[Word and element pointing entries]

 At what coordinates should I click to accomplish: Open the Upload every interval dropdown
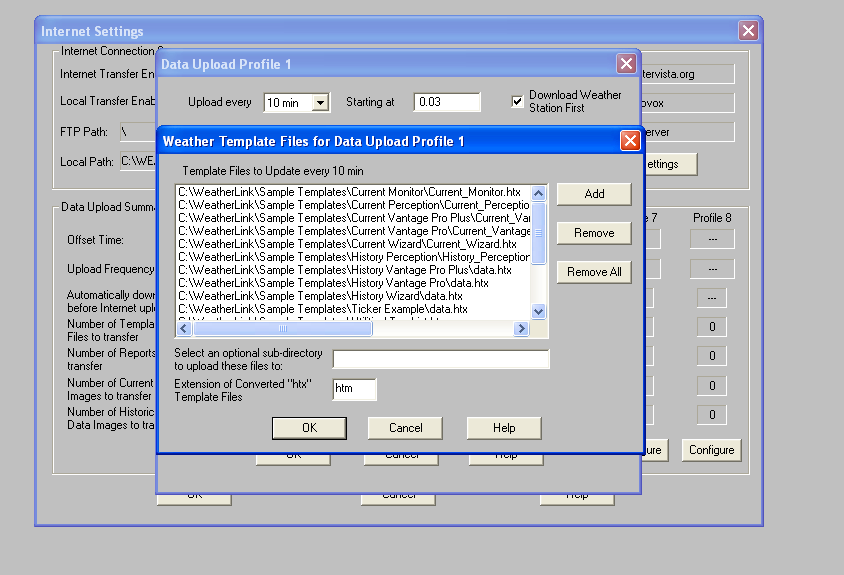(320, 102)
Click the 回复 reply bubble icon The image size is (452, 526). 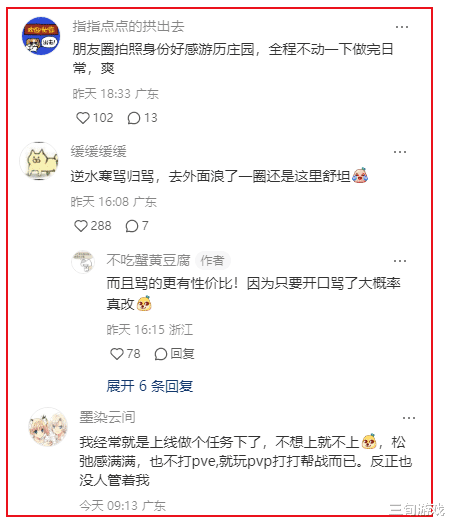pyautogui.click(x=161, y=354)
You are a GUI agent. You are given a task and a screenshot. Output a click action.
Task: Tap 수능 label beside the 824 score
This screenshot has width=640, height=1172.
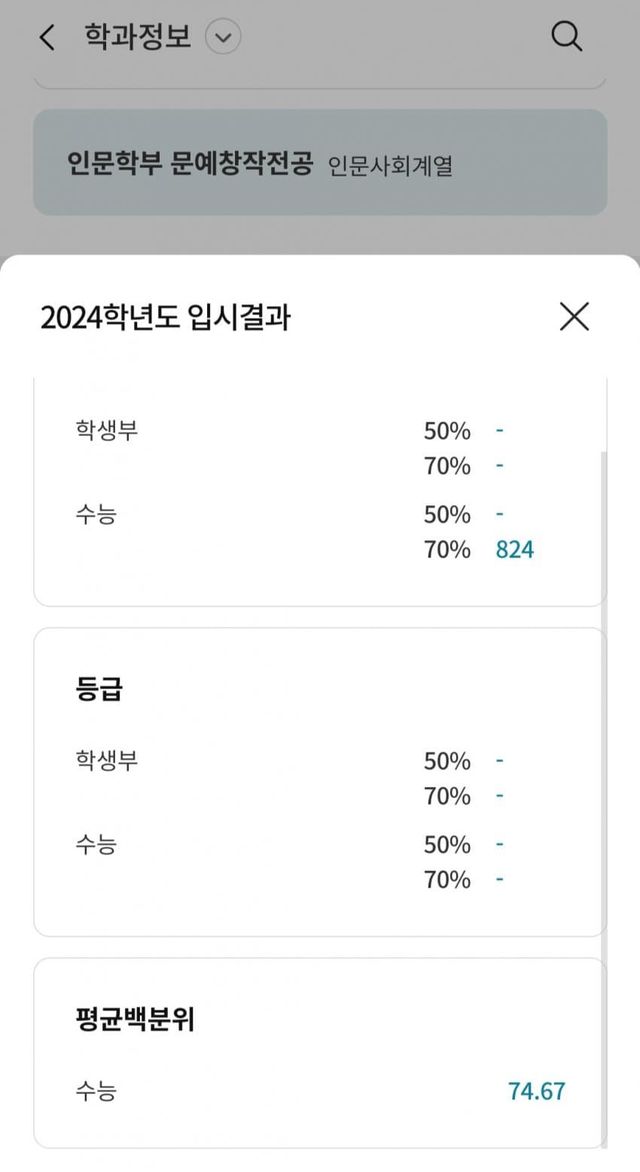pos(95,515)
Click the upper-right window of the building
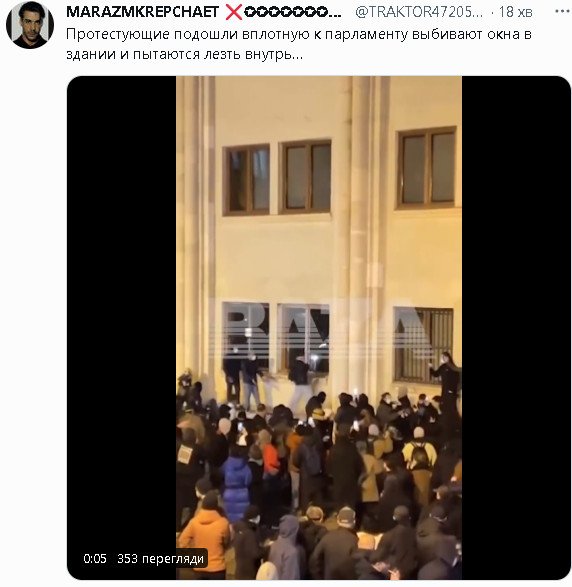The image size is (572, 587). [x=427, y=168]
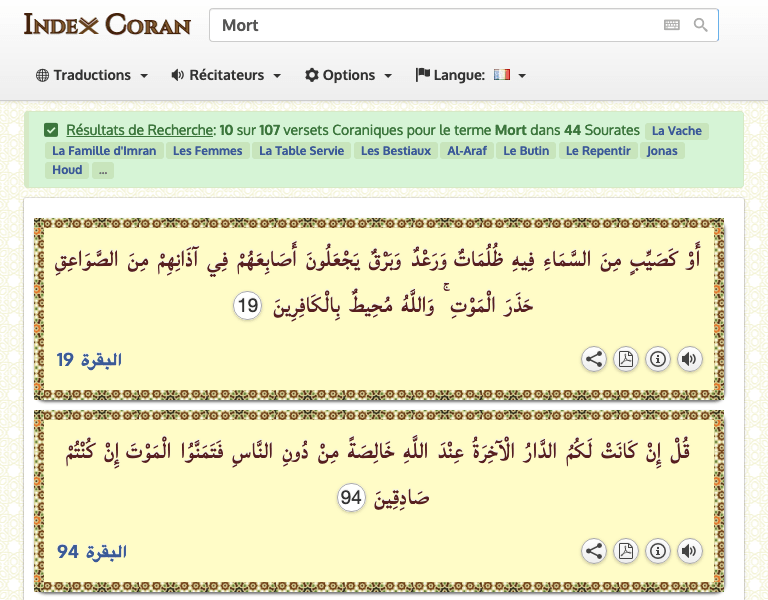768x600 pixels.
Task: Download PDF of verse 94
Action: click(626, 551)
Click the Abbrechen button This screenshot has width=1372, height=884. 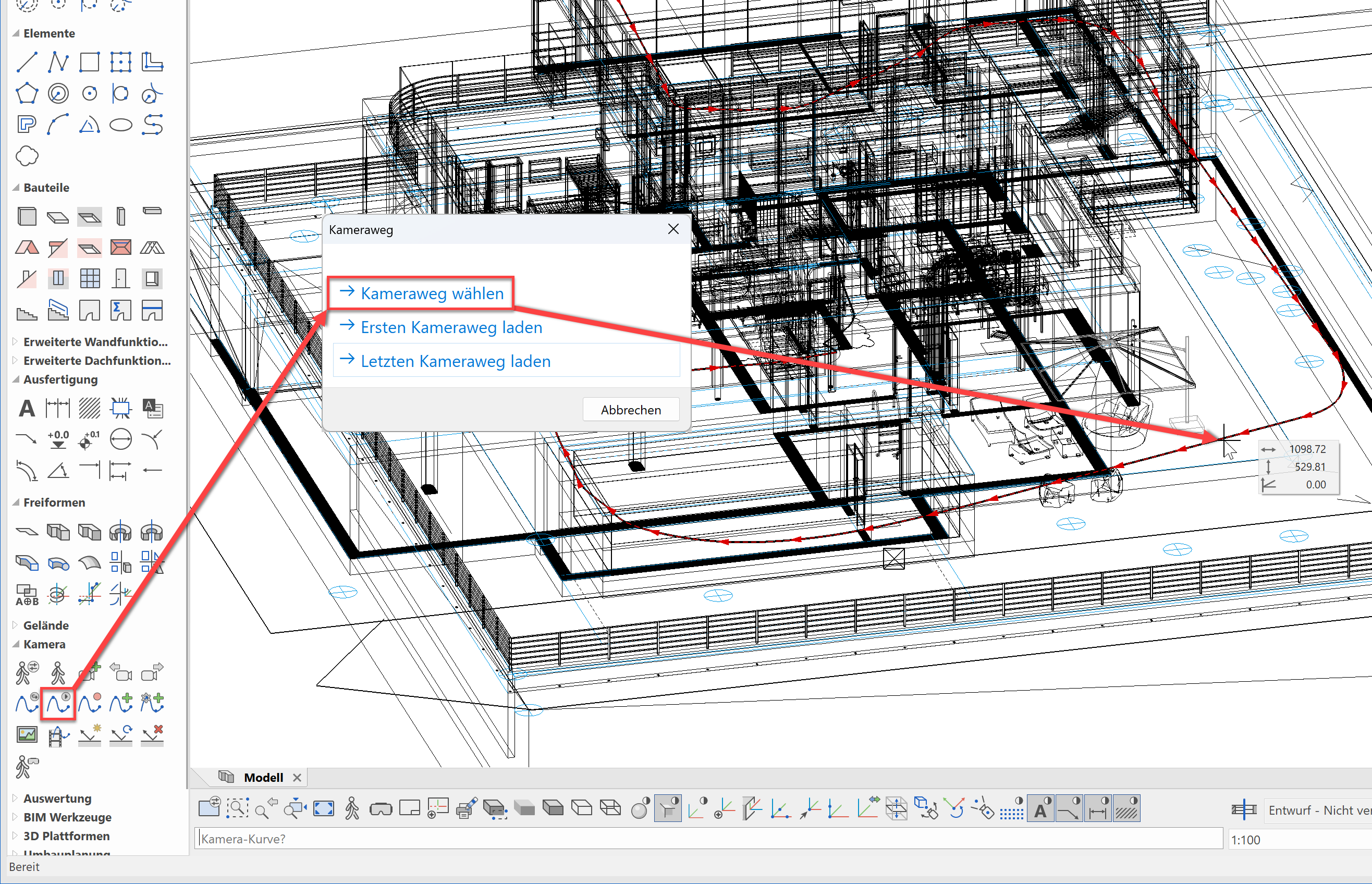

> **Exercise requirements**: Return the lines of the listing from the one holding "Click the upper-right window of the building" through the end of the listing, both ends included, copied word for word. Leave the pictures out of your answer.

> **Exercise result**:
Click the upper-right window of the building
The image size is (572, 587). [x=427, y=168]
768x600 pixels.
Task: Download PDF of verse 94
Action: click(626, 551)
Click the Abbrechen button This screenshot has width=1372, height=884. 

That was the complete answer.